Over the past couple of decades, Arab Americans and Muslims in Michigan have faced obstacles in helping needy people in the Middle East because of political conflicts and the changing alliances of the U.S. government. In the years after the Sept. 11 attacks, federal law enforcement raided and shut down some Islamic charities in metro Detroit and slapped some with criminal charges, scaring away potential donors and weakening their relief efforts.

The Treasury Department tightened its rules on some charities and bank accounts, advocates said.

The ADC said in its statement that currently "any U.S.-based aid and relief efforts are required to ensure that they follow the Department of Treasury's Office of Foreign Asset Control (OFAC) guidance, or risk prosecution. This adds unnecessary and inhumane delays to organizations and individuals looking to support those in immediate need. Lifting these sanctions to allow for the unfettered flow of humanitarian aid and disaster relief is the moral and humanitarian thing to do."

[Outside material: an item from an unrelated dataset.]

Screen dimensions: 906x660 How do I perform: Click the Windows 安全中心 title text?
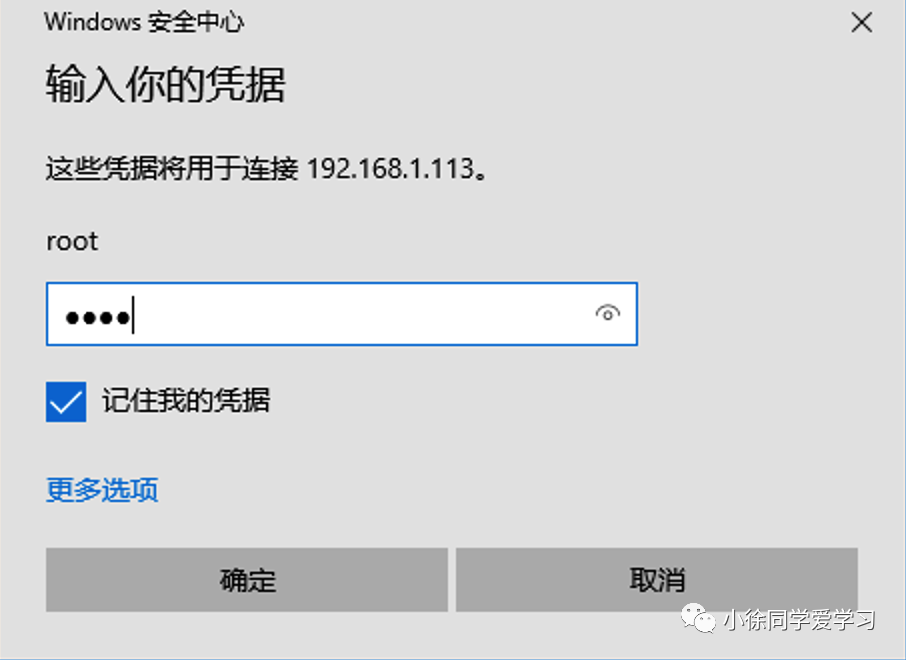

Other Syrian Americans oppose lifting the sanctions. Wa'el Alzayat, who is Syrian American and the CEO of Emgage, a Muslim American advocacy group with a branch in Michigan, said in a tweet that he is "seeing misguided but maybe well meaning calls to lift sanctions on the Syrian regime following the earthquake."

Alzayat said that "many of the affected areas are under opposition control and the regime prohibits the UN from sending aid there." He wrote that "lifting sanctions on Assad will mainly fund his" military.

In a statement released by Emgage, Alzayat said: "We urge the U.S. government to provide the government of Turkey with all possible assistance, and to ensure that any U.S. assistance going to Syria is channeled directly to those affected, and not through the corrupt Syrian regime."

For Basha and others, the earthquake is the latest tragedy for Syria. Basha has been outspoken against the rule of Syrian President Bashar Assad, whose father had crushed Basha's hometown of Hama in the 1980s after an uprising challenged the government. Others in metro Detroit's Syrian American community are more sympathetic toward the government. But on Monday, they were united in seeking ways to help.

There were already millions of refugees in Syria, Basha said. Now, they are without homes again and in the middle of a cold winter with fears of potentially more earthquakes.

"I heard the police in Turkish neighborhoods near the border escorting people out of their homes to go to a place where there is no building ... because there were forecasts or warnings of another earthquake," Basha said. "On WhatsApp groups, they're talking about the victims."